Dr. David Finkelstein is vice president and director of CNA China Studies, which focuses on U.S.-China relations, China’s changing role in the world order, and emerging trends within China. A long-time student of Chinese and Asian affairs, Finkelstein is widely published. He is co-editor of Civil-Military Relations in Today’s China: Swimming in a New Sea (M.E. Sharpe, June 2006), China’s Revolution in Doctrinal Affairs: Recent Trends in the Operational Art of the Chinese People’s Liberation Army (CNA, 2005), Chinese Warfighting: The PLA Experience Since 1949 (M.E. Sharpe, 2003), and China’s Leadership in the 21st Century: The Rise of the Fourth Generation (M.E. Sharpe, 2002). A retired U.S. Army officer, Finkelstein is a graduate of the United States Military Academy at West Point, the U.S. Army Command and General Staff College, and the Army War College. He has held command and staff positions at the platoon, company, battalion, and Major Army Command levels. He also held significant China-related positions at the Pentagon as an advisor to the Secretary of Defense and the Chairman of the Joints Chiefs of Staff. He has served on the faculty at West Point, where he taught Chinese history.
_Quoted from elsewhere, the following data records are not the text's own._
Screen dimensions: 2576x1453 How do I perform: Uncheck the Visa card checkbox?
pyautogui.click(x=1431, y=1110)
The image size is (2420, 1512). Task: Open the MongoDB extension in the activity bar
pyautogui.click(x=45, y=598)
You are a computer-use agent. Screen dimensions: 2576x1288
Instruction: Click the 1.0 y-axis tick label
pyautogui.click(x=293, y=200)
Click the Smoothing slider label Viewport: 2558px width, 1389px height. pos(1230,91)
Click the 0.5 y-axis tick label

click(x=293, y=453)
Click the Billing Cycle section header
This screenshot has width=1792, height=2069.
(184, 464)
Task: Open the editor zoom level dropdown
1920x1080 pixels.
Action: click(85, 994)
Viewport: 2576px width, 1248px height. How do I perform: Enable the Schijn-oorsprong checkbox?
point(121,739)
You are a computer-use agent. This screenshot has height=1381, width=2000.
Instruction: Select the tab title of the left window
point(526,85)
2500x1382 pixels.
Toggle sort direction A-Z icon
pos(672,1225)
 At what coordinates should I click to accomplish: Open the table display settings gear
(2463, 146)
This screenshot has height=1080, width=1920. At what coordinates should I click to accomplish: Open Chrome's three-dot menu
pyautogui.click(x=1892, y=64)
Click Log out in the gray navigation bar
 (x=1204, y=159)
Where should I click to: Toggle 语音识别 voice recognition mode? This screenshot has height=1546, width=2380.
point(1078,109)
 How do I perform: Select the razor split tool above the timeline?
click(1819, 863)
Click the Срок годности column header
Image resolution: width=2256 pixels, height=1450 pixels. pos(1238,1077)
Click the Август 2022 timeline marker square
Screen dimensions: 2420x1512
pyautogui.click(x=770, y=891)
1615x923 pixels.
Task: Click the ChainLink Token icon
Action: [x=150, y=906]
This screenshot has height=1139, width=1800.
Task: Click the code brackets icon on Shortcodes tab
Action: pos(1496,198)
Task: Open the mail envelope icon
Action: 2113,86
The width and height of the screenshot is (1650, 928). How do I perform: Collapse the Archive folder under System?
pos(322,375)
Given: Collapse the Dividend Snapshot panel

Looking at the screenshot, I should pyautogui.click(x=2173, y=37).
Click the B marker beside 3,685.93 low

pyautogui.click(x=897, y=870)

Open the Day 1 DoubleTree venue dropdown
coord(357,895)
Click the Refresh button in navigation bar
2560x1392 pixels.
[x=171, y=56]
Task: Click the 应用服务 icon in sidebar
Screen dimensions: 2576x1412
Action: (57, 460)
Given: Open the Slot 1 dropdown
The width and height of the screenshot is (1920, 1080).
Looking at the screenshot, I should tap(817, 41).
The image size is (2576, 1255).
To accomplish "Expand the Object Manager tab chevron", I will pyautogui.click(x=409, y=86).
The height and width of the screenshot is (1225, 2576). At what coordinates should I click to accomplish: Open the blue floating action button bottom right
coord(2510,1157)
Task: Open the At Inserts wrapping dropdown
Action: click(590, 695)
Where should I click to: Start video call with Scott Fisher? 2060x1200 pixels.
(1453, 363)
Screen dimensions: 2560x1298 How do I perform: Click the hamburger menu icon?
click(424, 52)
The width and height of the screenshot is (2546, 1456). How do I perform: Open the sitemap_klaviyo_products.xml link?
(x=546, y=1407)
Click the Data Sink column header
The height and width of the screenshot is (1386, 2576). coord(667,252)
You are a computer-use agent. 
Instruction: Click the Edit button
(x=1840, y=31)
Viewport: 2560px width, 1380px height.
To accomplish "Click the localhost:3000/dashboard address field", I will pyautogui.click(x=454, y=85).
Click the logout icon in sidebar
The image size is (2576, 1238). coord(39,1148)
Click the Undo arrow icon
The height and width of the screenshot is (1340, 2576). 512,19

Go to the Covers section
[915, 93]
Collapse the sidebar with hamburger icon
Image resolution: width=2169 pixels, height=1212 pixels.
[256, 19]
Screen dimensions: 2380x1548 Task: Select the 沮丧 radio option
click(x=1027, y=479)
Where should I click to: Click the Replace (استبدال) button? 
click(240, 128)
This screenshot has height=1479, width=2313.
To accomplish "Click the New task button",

Finkelstein received his Ph.D. in Chinese history from Princeton University and studied Mandarin at Nankai University in Tianjin, China.

 

Isaac Kardon

 

Isaac B. Kardon is an Adjunct Research Fellow at the National Defense University and doctoral candidate in the Government Department at Cornell University. His doctoral research concerns Chinese approaches to international law in maritime disputes. At NDU’s Center for the Study of Chinese Military Affairs, he focuses on PRC civil-military relations and foreign policy. Recent publications include a study on "China and Pakistan: Emerging Strains in the Entente Cordiale" (Project 2049 Institute) and "China’s Out Of Area Naval Operations" (NDU Press, co-author). Isaac earned a BA in History from Dartmouth College and an MPhil in Modern Chinese Studies from the University of Oxford (St Antony’s College). He studied Mandarin Chinese at Peking University and National Taiwan Normal University, and will continue language studies at Tsinghua University this summer.

 

Andrew Scobell

 

Andrew Scobell is Senior Political Scientist at RAND’s Washington, DC office. Prior to this he was Associate Professor of International Affairs at the George H. W. Bush School of Government and Public Service (with tenure) and Director of the China Certificate Program at Texas A&M University located in College Station, Texas. From 1999 until 2007, he was Associate Research Professor in the Strategic Studies Institute at the U.S. Army War College and Adjunct Professor of Political Science at Dickinson College both located in Carlisle, Pennsylvania. Scobell earned a doctorate in political science from Columbia University. He is author of China’s Use of Military Force: Beyond the Great Wall and the Long March (Cambridge University Press, 2003), China’s Search for Security (Columbia University Press, forthcoming, 2012) with Andrew J. Nathan, more than a dozen monographs and reports, as well as several dozen journal articles and book chapters. He has also edited or co-edited twelve volumes on various aspects of security in the Asia-Pacific region. Scobell was born and raised in Hong Kong and regularly makes research trips to the region.